Fallout's Future per Critical Gamer

I see what you did there.

Anyway, I'm kinda like you two, in that I got into Fallout through Fallout 3. However, I still like Fallout 3, unlike the two guys above me.
 
Reading all these wacky ideas makes me think of the cruelty and heartlessness of FOnline, and how much i miss it.

A fallout MMO where everyone is rich and giddy just doesn't sound right.
 
Southpaws said:
Reading all these wacky ideas makes me think of the cruelty and heartlessness of FOnline, and how much i miss it.

A fallout MMO where everyone is rich and giddy just doesn't sound right.
Hell, I'm always rich and giddy in any video game I play. Maybe it's because I'm lucky.
 
DexterMorgan said:
Brother None said:
Maybe a large gun that fires wine bottles only (you could call it ‘The Connoisseur Cannon’)
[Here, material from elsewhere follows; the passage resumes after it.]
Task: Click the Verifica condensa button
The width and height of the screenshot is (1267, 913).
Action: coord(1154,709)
My God, this man is a bona fide genius! Someone call Beth HQ NOW!
Once again, he is just playing around. Most of this article ian 't that serious.
 
DexterMorgan said:
Brother None said:
Maybe a large gun that fires wine bottles only (you could call it ‘The Connoisseur Cannon’)
My God, this man is a bona fide genius! Someone call Beth HQ NOW!
Y'know, Beth might actually do that just to spite us.
I really wouldn't put the idea past them - joke or no.
 
You think a fan of a game where you have a gun that shoots teddy-bears couldn't possibly think it's a good, serious idea to have a win-cannon?

This is the sad reality we've had to live with for years now, OT.
 
OakTable said:
Rufus Luccarelli said:
OakTable said:
he is just playing around.
How do you know that? You wrote the article or something?
It's pretty damn obvious. I highly doubt he found the idea of a wine-launching cannon to be utterly serious.
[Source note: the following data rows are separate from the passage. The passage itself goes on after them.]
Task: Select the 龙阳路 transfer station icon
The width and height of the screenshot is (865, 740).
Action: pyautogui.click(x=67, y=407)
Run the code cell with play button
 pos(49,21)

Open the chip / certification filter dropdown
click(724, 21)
But a teddy bear launching cannon is perfectly fine, right? :P

Edit: Didn't notice BN's post, so now my post is kind of just there (like all my posts :lol: )
 
Brother None said:
You think a fan of a game where you have a gun that shoots teddy-bears couldn't possibly think it's a good, serious idea to have a win-cannon?

This is the sad reality we've had to live with for years now, OT.
Y so srs? Tis just a game.
 
OakTable said:
Y so srs? Tis just a game.

Yeah. That tired cliche works less well when you just yourself stated you assume the author is not serious as his suggestions are too silly. Next time you're going to fire off tired platitudes, make sure they don't apply to yourself as well, Kettle.
 
Brother None said:
You think a fan of a game where you have a gun that shoots teddy-bears couldn't possibly think it's a good, serious idea to have a win-cannon?

This is the sad reality we've had to live with for years now, OT.

Along those lines, since toilet water heals you, why not eat shit to fix crippled limbs? Pre-Failout3 - unimaginable. Doesn't seem so far-fetched now, does it?

Of course it would have to be special kind of excrement, like Deathclaw guano or something.
 
Brother None said:
OakTable said:
Y so srs? Tis just a game.

Yeah. That tired cliche works less well when you just yourself stated you assume the author is not serious as his suggestions are too silly. Next time you're going to fire off tired platitudes, make sure they don't apply to yourself as well, Kettle.
You've got the same thing in your bloody signature.